=== Data supplied ===

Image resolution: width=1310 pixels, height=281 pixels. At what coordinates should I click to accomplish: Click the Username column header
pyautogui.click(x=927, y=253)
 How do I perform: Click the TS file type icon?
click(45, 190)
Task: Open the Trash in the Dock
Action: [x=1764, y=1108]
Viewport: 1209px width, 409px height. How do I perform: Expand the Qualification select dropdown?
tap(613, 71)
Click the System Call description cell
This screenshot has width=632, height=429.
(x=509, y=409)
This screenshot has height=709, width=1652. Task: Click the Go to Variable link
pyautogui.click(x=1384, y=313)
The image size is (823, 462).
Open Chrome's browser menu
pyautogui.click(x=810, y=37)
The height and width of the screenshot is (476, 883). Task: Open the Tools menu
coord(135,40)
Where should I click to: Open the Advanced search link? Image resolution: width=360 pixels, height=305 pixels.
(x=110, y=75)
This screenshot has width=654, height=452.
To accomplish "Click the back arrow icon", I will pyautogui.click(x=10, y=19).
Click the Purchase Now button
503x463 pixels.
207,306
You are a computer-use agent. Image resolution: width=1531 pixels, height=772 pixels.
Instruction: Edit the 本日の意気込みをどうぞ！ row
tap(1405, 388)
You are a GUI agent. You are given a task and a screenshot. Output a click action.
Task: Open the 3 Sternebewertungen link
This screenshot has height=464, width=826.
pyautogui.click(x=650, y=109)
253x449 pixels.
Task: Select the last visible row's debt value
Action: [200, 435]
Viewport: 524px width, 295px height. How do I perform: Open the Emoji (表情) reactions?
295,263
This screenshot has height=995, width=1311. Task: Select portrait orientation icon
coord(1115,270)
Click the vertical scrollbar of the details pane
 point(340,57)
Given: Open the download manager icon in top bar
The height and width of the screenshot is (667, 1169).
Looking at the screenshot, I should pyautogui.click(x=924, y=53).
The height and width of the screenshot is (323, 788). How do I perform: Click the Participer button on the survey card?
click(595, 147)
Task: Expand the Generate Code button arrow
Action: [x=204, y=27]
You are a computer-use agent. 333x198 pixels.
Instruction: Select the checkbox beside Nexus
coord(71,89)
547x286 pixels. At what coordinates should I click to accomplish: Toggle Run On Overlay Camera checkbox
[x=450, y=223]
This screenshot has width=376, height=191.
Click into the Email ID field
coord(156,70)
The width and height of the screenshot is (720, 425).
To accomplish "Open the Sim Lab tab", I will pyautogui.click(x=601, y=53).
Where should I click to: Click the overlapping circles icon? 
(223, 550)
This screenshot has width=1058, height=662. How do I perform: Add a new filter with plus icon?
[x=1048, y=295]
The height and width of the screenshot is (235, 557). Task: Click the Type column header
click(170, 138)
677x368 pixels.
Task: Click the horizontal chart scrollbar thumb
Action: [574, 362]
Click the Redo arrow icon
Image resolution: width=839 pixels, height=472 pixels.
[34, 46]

===

Show every line of the listing that includes the word "agent".

▶ [Result of this task]
You are a computer-use agent. Image resolution: width=1531 pixels, height=772 pixels.
You are a GUI agent. You are given a task and a screenshot. Output a click action.
You are a computer-use agent. 333x198 pixels.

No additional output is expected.